The Los Angeles City Council Wednesday approved a Department of Water and Power purchasing agreement to connect to the Eland Solar and Battery Energy Storage Projects, a feat officials called one of the largest “green energy” projects in the nation and possibly one of the cheapest.
Mayor Eric Garcetti joined Glendale Mayor Ara Najarian, Los Angeles City Council members Paul Koretz, Paul Krekorian and Nury Martinez as well as environmental activists and members of the mayor’s Youth Council for Climate Action to announce the projects.
“We have to cut to the chase — the 2020s have to be the action decade, the climate decade,” Garcetti said. “We have one decade left. We cannot reverse what has happened, but we can mitigate it enough to preserve life in our city, on our planet and to address the two greatest concerns people have: Will this planet be able to continue to preserve life as we know it, and secondly, if it is around, will there be a place for me in its economy? And today, this City Council took a bold step forward to ensure both questions can be answered resoundingly, `yes.”’

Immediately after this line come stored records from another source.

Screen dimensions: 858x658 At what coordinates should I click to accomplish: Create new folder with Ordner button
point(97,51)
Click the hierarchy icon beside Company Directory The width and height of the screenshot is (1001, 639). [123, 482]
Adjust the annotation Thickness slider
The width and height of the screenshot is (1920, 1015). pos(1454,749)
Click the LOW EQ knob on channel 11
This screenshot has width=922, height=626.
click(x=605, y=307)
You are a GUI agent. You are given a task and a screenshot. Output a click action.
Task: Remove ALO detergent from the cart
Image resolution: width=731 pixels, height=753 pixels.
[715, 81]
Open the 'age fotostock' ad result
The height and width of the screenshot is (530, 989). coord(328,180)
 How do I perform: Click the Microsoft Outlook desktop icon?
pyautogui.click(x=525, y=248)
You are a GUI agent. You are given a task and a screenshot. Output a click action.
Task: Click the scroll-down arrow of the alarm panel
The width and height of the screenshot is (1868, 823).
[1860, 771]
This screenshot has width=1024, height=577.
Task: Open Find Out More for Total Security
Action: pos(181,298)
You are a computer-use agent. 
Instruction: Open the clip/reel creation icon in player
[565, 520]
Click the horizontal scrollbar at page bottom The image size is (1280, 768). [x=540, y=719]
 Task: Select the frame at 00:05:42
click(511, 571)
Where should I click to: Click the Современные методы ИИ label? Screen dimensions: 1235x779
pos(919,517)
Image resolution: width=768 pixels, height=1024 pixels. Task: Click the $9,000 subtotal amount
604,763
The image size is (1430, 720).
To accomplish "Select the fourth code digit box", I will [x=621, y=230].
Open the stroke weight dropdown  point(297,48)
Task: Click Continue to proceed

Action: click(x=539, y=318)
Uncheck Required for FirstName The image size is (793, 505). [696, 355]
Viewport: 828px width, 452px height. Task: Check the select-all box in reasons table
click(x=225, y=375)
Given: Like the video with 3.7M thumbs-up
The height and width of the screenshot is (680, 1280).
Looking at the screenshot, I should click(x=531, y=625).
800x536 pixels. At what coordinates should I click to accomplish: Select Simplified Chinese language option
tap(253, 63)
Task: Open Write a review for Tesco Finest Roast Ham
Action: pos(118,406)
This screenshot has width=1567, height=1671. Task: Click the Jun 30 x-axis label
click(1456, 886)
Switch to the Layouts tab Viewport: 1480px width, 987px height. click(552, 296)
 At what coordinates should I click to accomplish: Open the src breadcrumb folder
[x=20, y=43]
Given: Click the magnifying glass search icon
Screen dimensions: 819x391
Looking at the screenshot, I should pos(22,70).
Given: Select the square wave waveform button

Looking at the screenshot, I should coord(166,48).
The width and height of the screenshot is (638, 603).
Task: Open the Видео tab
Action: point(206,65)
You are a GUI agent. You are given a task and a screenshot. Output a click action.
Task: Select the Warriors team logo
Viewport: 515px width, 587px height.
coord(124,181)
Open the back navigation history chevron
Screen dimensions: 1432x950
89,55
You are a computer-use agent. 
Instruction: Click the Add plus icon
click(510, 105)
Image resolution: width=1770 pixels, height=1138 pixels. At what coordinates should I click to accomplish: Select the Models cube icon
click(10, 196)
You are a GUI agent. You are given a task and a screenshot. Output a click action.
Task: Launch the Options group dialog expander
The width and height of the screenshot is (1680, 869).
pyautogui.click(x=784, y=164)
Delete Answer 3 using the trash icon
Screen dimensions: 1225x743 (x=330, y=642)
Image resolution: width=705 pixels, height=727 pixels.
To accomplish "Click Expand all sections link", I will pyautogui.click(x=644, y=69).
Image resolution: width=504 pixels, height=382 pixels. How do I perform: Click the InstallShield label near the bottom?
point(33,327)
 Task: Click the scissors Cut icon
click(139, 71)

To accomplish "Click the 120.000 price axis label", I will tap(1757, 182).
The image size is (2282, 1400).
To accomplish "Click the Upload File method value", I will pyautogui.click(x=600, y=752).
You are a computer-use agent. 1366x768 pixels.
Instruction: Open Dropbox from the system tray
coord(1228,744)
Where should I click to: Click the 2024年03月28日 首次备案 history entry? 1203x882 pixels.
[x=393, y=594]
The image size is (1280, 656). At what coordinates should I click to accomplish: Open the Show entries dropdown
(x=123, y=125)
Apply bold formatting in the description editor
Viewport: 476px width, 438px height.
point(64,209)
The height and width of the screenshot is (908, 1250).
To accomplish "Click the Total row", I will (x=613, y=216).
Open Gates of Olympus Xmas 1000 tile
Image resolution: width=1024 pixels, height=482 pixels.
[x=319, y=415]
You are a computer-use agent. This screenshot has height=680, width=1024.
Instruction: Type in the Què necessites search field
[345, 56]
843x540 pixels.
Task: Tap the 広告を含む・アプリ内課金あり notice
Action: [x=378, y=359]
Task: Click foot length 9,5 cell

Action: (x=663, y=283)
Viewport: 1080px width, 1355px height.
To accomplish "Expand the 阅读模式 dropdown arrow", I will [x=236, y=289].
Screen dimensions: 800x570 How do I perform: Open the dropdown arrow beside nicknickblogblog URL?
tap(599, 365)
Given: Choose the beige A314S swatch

The project has a capacity of 400 megawatts and can store up to 1,200 megawatt hours on a yearly basis and will cost 2 cents per kilowatt hour per generation, a total of $5 a year, Garcetti said. The project is also expected to create jobs for its construction, slated to finish in 2023.
Garcetti said the project is part of the city’s goal to be powered by 55% renewable energy by 2025.
The Eland Solar project will store enough energy to power more than 280,000 homes across Los Angeles, according to Martinez’ office.
“The benefit of this agreement is more than the affordable solar power it will allow us to generate,” Martinez said. “This project is a step forward to what our renewable energy policy for Los Angeles should accomplish: reducing gas power usage in frontline communities like those I represent in the Northeast San Fernando Valley.”
Eland phases 1 and 2 will cost $32.97 per megawatt hour and include battery storage with no escalation over a 25-year period. The deal would cost DWP about $1.1 billion over the 25-year period. Some of the funding in the contract would be used for purchasing more renewable energy.
According to department reports, the energy would be the cheapest solar energy in the nation, and the project would cost less to deliver and store the same amount of energy than fossil fuels. The costs are $19.97 per megawatt hour for solar energy and $13 per megawatt hour for the battery system.
LADWP currently gets 32% of its energy form renewable sources, Garcetti said, but this project will increase it to 39%.
“The city of Los Angeles sets the standard for our country in our commitment to environmental protection, to the fight against climate change, to our commitment to renewable energy,” Krekorian said.
The Board of Water and Power Commissioners in September approved the project, and under the agreement, the company 8minute Solar Energy will contract with the DWP to provide power from the Barren Ridge solar project in the Mojave Desert. The board approved the project unanimously, 5-0.